The meals are powered by recent donations including several thousand tonnes of rice supplied by the South Korean government – the only goods in a most of the warehouses. A few donors are also helping launch self-sufficiency programmes to help refugees grow crops and raise animals so they can generate funds and boost their quality of life.

Though Malha manages everything responsibly, helping the aid workers’ cater to the most disadvantaged households, his heart longs to return to Mali.

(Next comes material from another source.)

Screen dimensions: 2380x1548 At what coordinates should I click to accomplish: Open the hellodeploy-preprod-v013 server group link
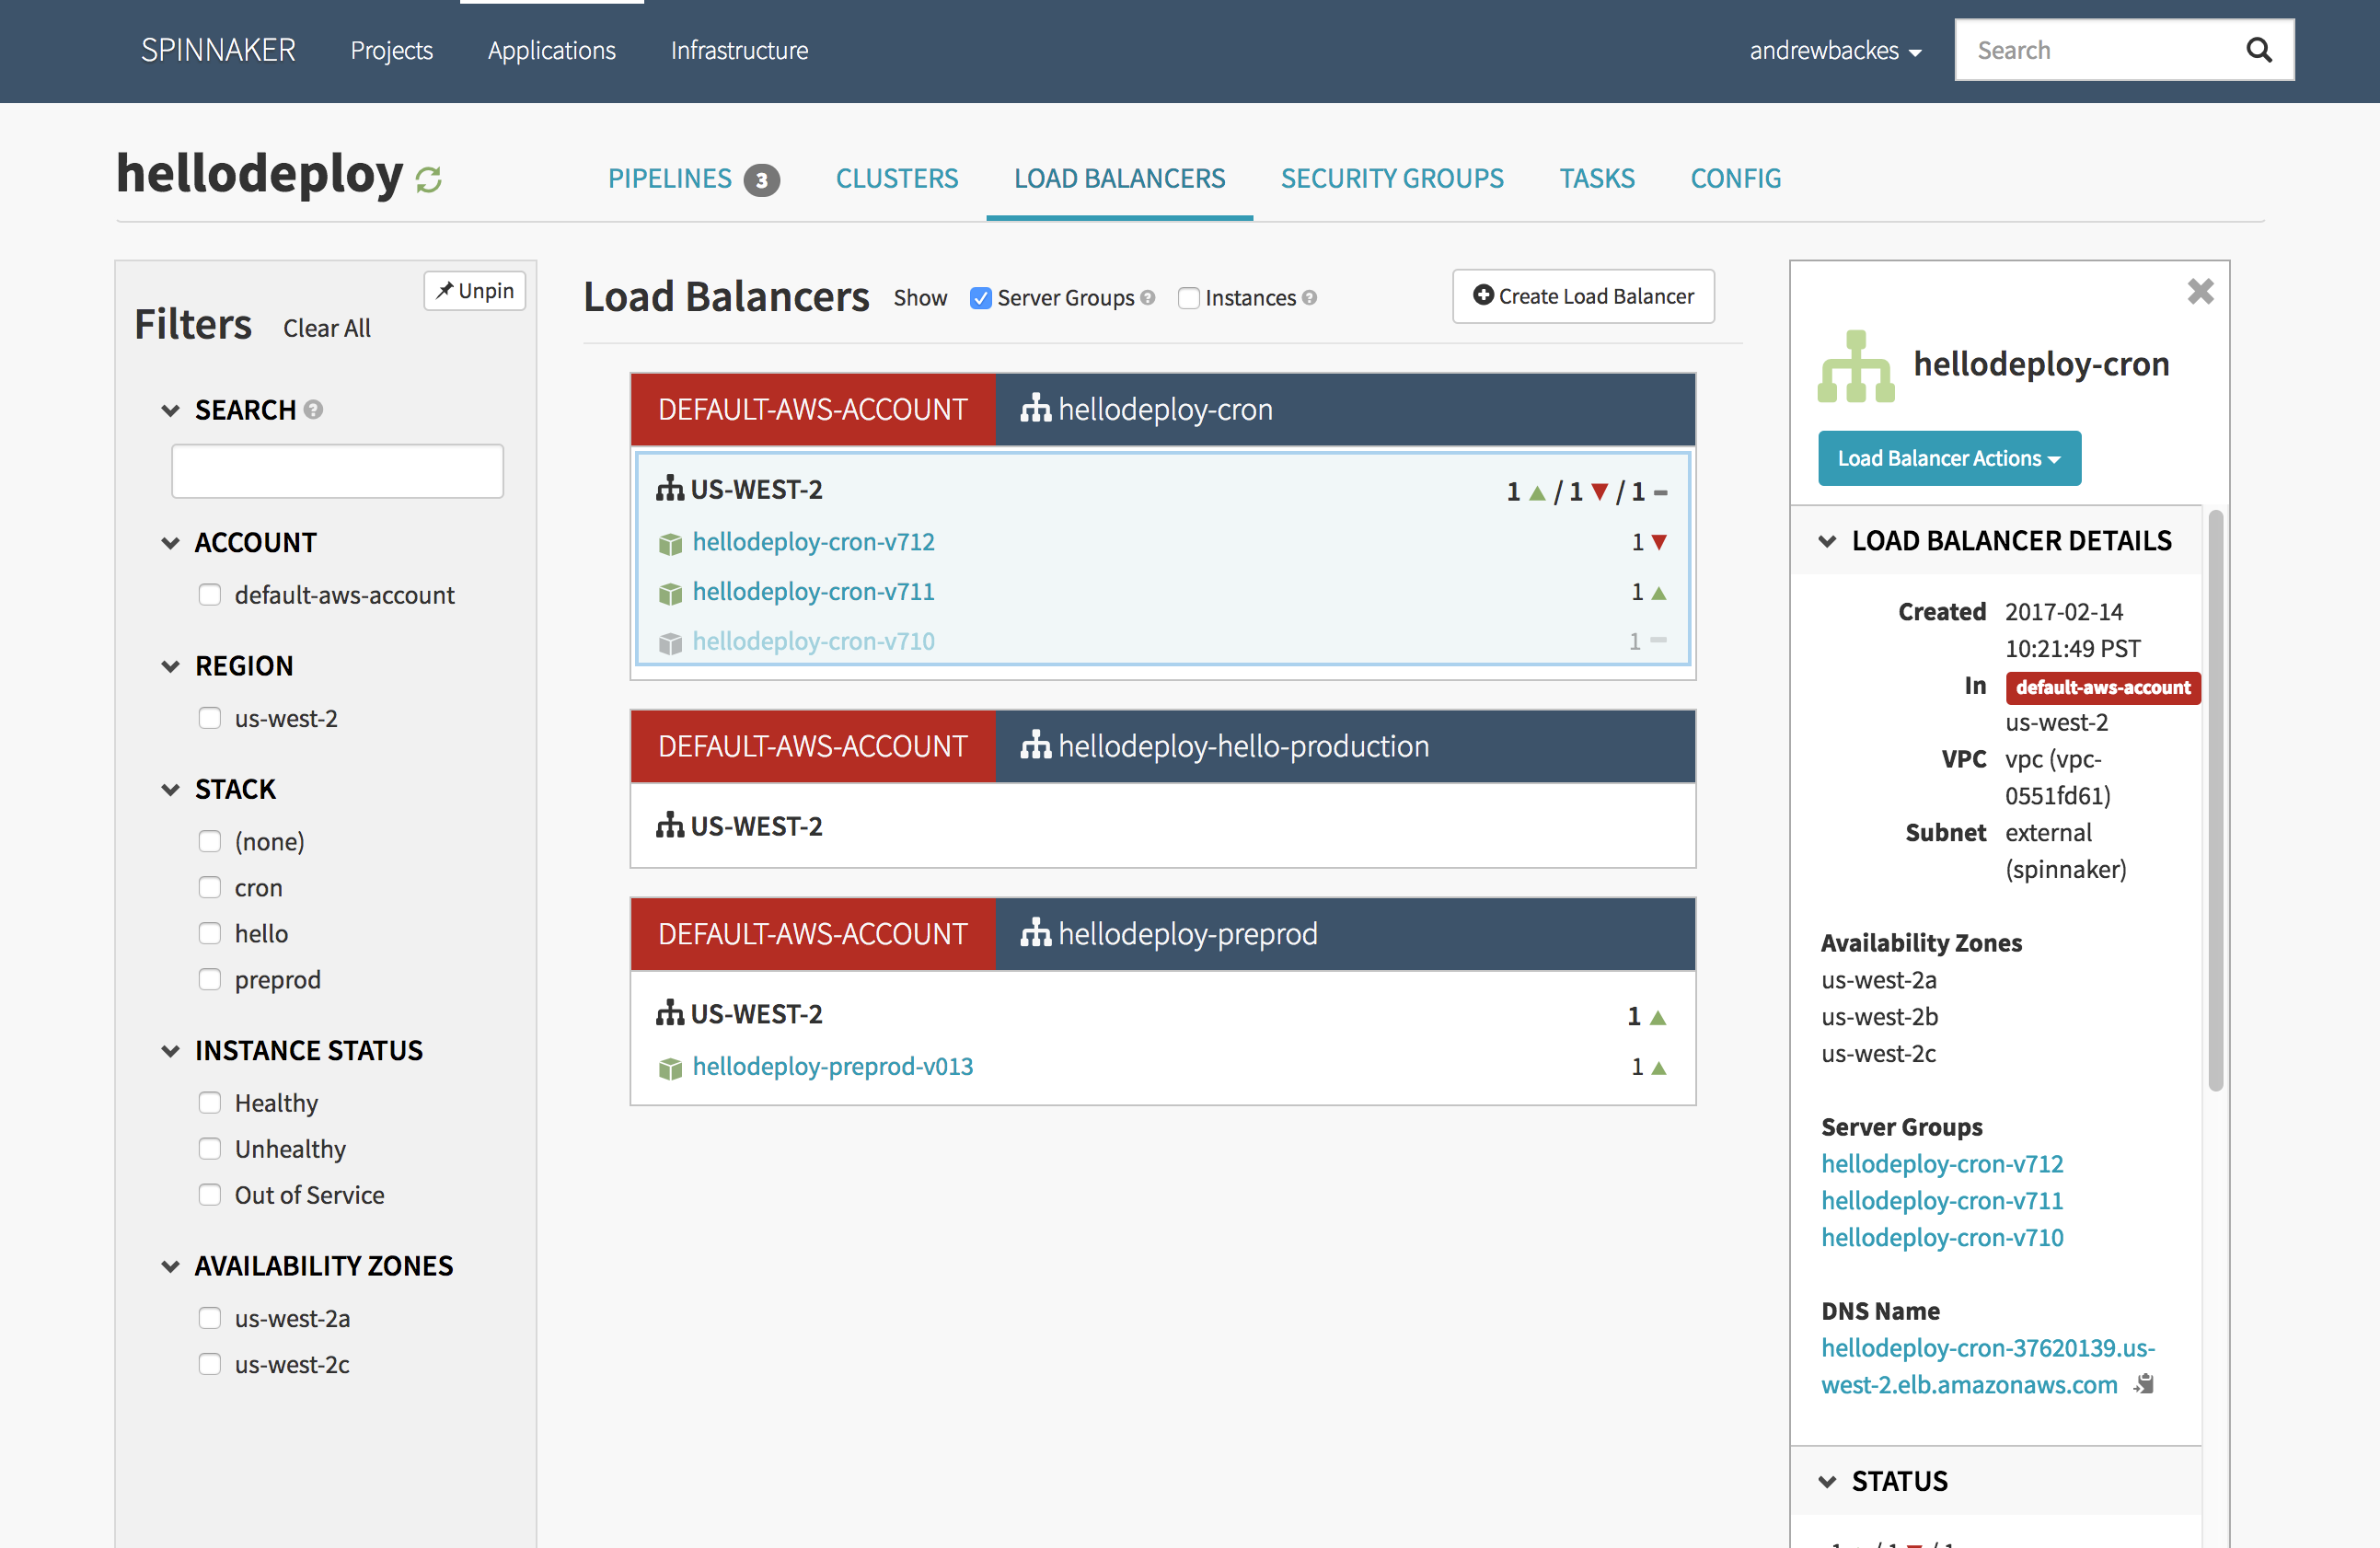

“When you leave your country, you lose everything – your work, your home, your family sometimes,” he says. “Here, you depend only on humanitarian aid. Sometimes that aid is adequate, sometimes it is not. And when it is not, you suffer.
“We are grateful to the Mauritanian authorities and the humanitarian organisations for what they have done for us but it is not the same as being in your own country, working with your own hands and living with pride.”
Sara Mcdowell
Sara Mcdowell

A seasoned gaming enthusiast with over a decade of experience in online slots, specializing in strategy development and game analysis.